La realidad y el deseo

La Transición, sí. La Transición, no.

Una de las condiciones fundamentales del ejercicio crítico es el deseo de exactitud. Supone un error grave considerar que una opinión es más crítica cuando parece más rabiosa. La exageración no significa un ahondamiento, sino una forma de descomposición. Las inexactitudes implican con frecuencia una simple renuncia a la voluntad de conocimiento que caracteriza la meditación crítica.

La exactitud cobra más valor cuando los asuntos pueden tener repercusiones inmediatas en el presente. Es el caso, por ejemplo, del debate que hemos abierto en los últimos años sobre la Transición española. Buena parte de las reflexiones económicas, sociales, políticas y mediáticas que necesitamos hacer están relacionadas con nuestro diagnóstico sobre la Transición.

Yo mantengo una actitud crítica ante aquel proceso político. Buena parte de la gravedad de la crisis económica que vivimos en España, que el Gobierno ha pretendido resolver con el empobrecimiento generalizado de los ciudadanos, se debe a que la Transición sirvió para mantener la oligarquía financiera y empresarial del franquismo. Como he escrito ya en este periódico, el conflicto real no se produjo entre fascistas y demócratas (aunque la extrema derecha armó mucho ruido), sino entre dos formas distintas de entender la democracia. Por una parte, la oligarquía financiera vio en el proceso la oportunidad de ampliar su campo de negocio junto al capitalismo europeo. Como la permanencia del Régimen no resultaba útil para este fin, apoyó la puesta en marcha de una democracia neoliberal. Por otra parte, el movimiento obrero y la cultura antifranquista aspiraron a consolidar una democracia que transformara la realidad, uniendo las libertades a los derechos sociales.
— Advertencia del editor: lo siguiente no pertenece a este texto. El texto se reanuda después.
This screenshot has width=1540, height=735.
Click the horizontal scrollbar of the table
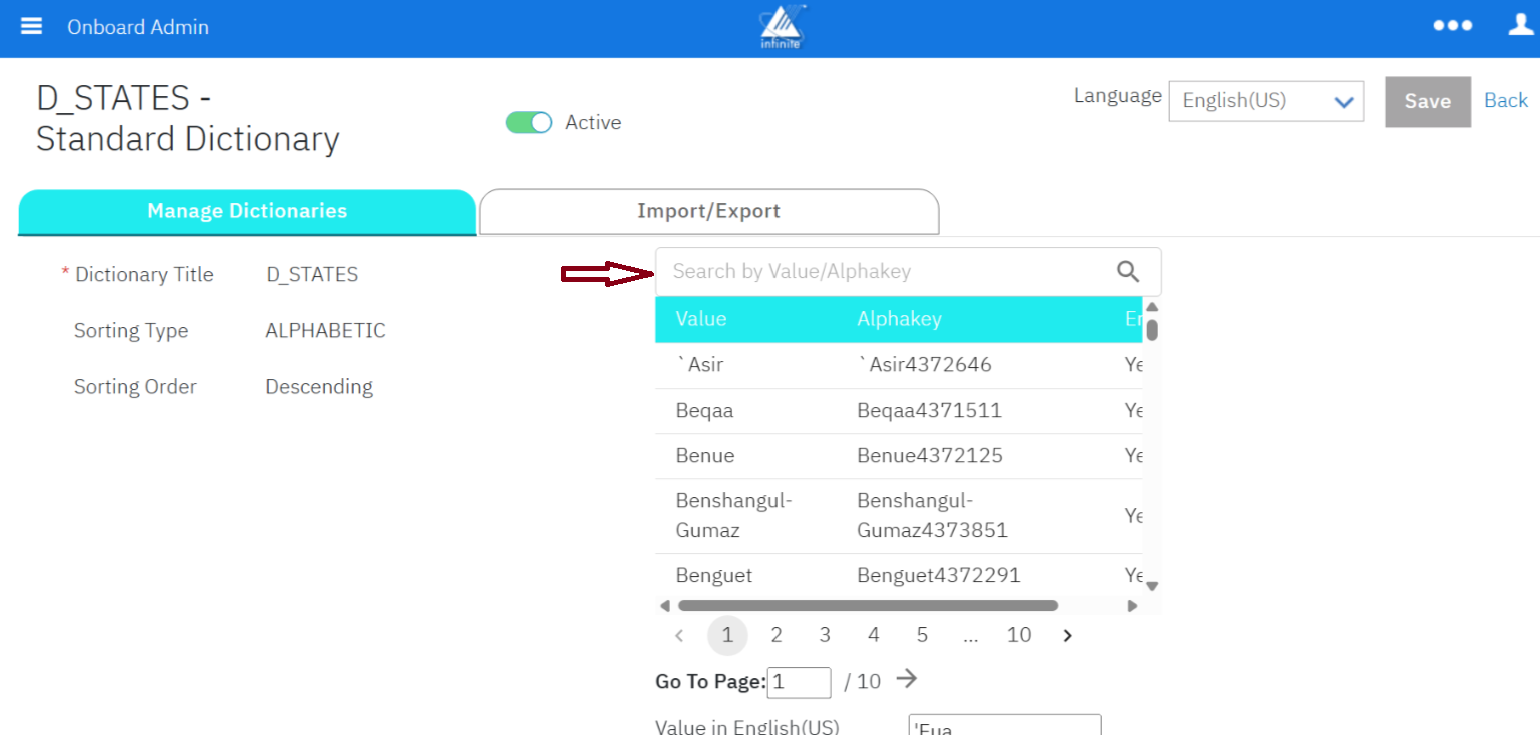[x=867, y=605]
La correlación de fuerzas de aquel momento hizo que venciera la oligarquía económica. El discurso oficial impuesto desde entonces (la equidistancia entre republicanos y golpistas, la reconciliación, el pacto, el olvido, la renuncia) sirvió para lavarle la cara a los protagonistas de una de las dictaduras más crueles del siglo XX y para legitimar a sus herederos. Hoy pagamos las consecuencias. Los oligarcas de siempre se han aprovechado de una construcción europea irresponsable y de esta crisis financiera. Desmantelan el modesto estado social conseguido y recuperan su prepotencia. Nuestra democracia sin memoria no puede defenderse y se enfanga en el descrédito de la corrupción, el clientelismo y la farsa política.

Dicho esto, sería conveniente que la exactitud de la crítica evitara una descalificación absoluta y nos ayudara a no olvidar algo también importante: los logros del movimiento obrero en su lucha por las libertades. Exagerar el rechazo rotundo de la Transición puede hacernos olvidar que en la Constitución de 1978 se firmaron conquistas propias de una democracia social. El ataque agresivo de la oligarquía actual al Estado se debe, entre otros motivos, a que en los años 70 fue obligada a renunciar a parte de su prepotencia autoritaria. La exactitud de la crítica es necesaria porque no basta con negar. También es decisivo tener claro lo que se consiguió y lo que merece la pena ser conservado. Los años de clandestinidad, cárcel, ejecuciones y sacrificios dieron una parte del fruto perseguido.

Me parece inadmisible, además, hacer análisis basados en conceptos morales como el de traición. Es un modo de no entender las razones de la historia. Mis críticas a la Transición se suavizan mucho con el recuerdo y la amistad de heroicos militantes antifranquistas. Tienen derecho a pensar que su lucha sirvió para algo. La lucha y el heroísmo vividos con posterioridad a la guerra civil son una parte decisiva de la memoria histórica.

Recuerdo ahora a tres hombres del Partido Comunista de Granada: Paco Portillo, Pepe Cid y Emilio Cervilla. En los años más duros, estos tres camaradas sufrieron persecución, detenciones y palizas en nombre de sus ideas con una dignidad ejemplar. Después llegó la Transición. Paco acabó con los carrillistas en el PSOE. Pepe, dirigente de CC.OO en Granada, permaneció en el PCE. Y Emilio se pasó con Ignacio Gallego al prosoviético Partido Comunista de los Pueblos de España. Nadie que conozca la historia de estos tres hombres puede asumir con tranquilidad una interpretación que no respete la honradez de sus decisiones. No confundamos la situación objetiva y el error con la traición, porque entonces seremos incapaces de comprender lo sucedido.

Si se trata de iluminar aquello que necesitamos desmentir y aquello que debemos defender y conservar, será bueno no olvidar que la voluntad de exactitud es una condición fundamental de la conciencia crítica. El más rabioso no es el más crítico. La advertencia vale también para el presente.